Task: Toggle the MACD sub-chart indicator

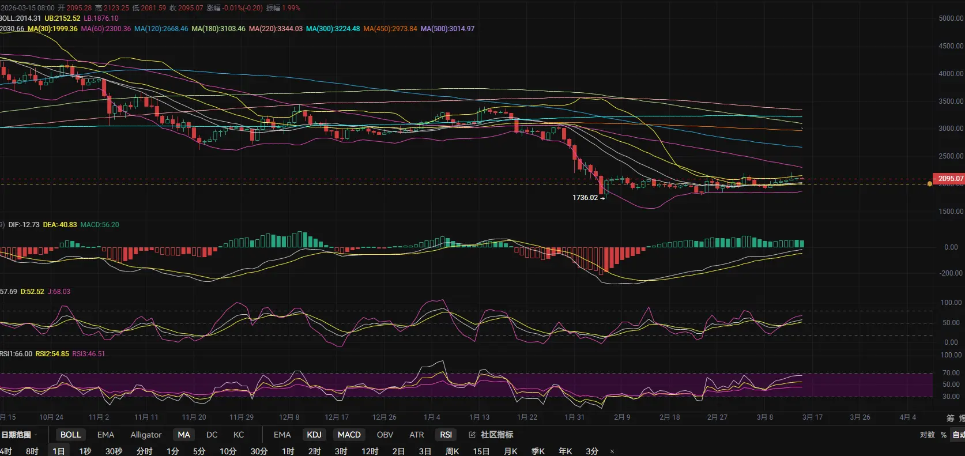Action: tap(349, 435)
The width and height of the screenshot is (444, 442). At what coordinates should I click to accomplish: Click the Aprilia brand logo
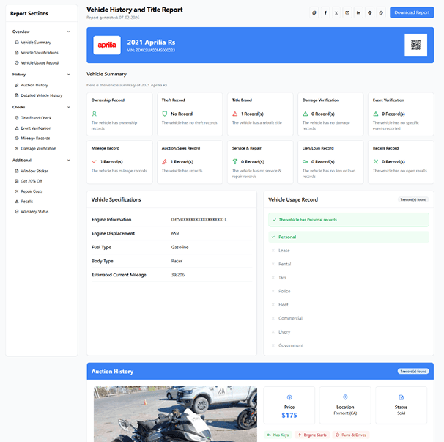(107, 45)
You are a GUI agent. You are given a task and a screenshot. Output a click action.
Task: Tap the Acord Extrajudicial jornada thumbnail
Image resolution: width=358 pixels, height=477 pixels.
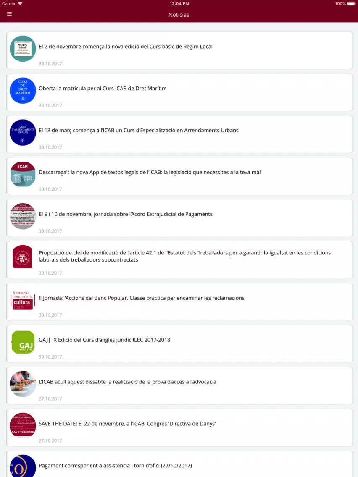[x=23, y=216]
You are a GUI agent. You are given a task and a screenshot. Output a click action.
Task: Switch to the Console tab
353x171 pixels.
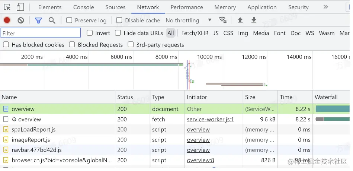click(x=83, y=7)
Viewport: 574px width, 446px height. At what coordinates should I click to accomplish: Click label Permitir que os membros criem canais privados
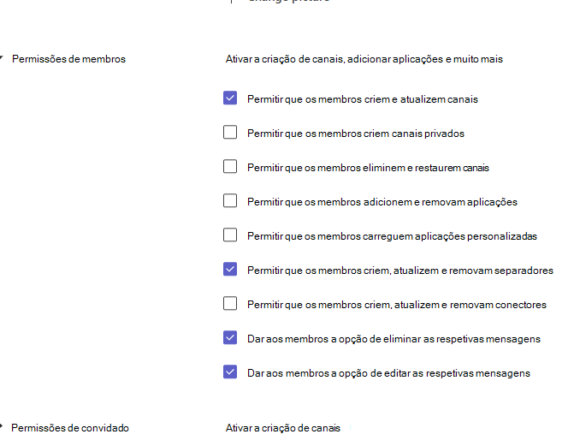(356, 134)

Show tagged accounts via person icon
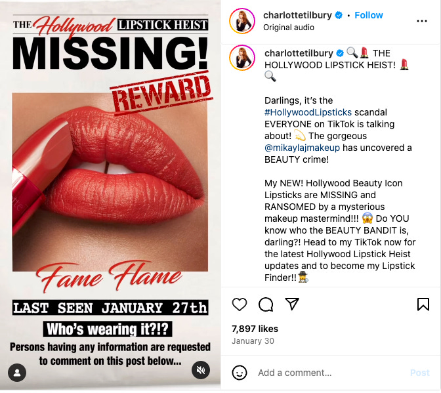(x=17, y=373)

————————

- [Exercise]: A word-for-word copy of the records is required. Leave out every picture.

- [Solution below]:
Task: Toggle the MACD sub-chart indicator

Action: tap(349, 435)
The width and height of the screenshot is (444, 442). At what coordinates should I click to accomplish: Click the Aprilia brand logo
(107, 45)
You are a GUI agent. You are given a task and a screenshot. Output a click action.
Task: Tap the Acord Extrajudicial jornada thumbnail
Image resolution: width=358 pixels, height=477 pixels.
[x=23, y=216]
You are a GUI agent. You are given a task and a screenshot. Output a click action.
Task: Switch to the Console tab
353x171 pixels.
click(x=83, y=7)
Viewport: 574px width, 446px height. At what coordinates should I click to accomplish: Click label Permitir que os membros criem canais privados
(356, 134)

Show tagged accounts via person icon
(x=17, y=373)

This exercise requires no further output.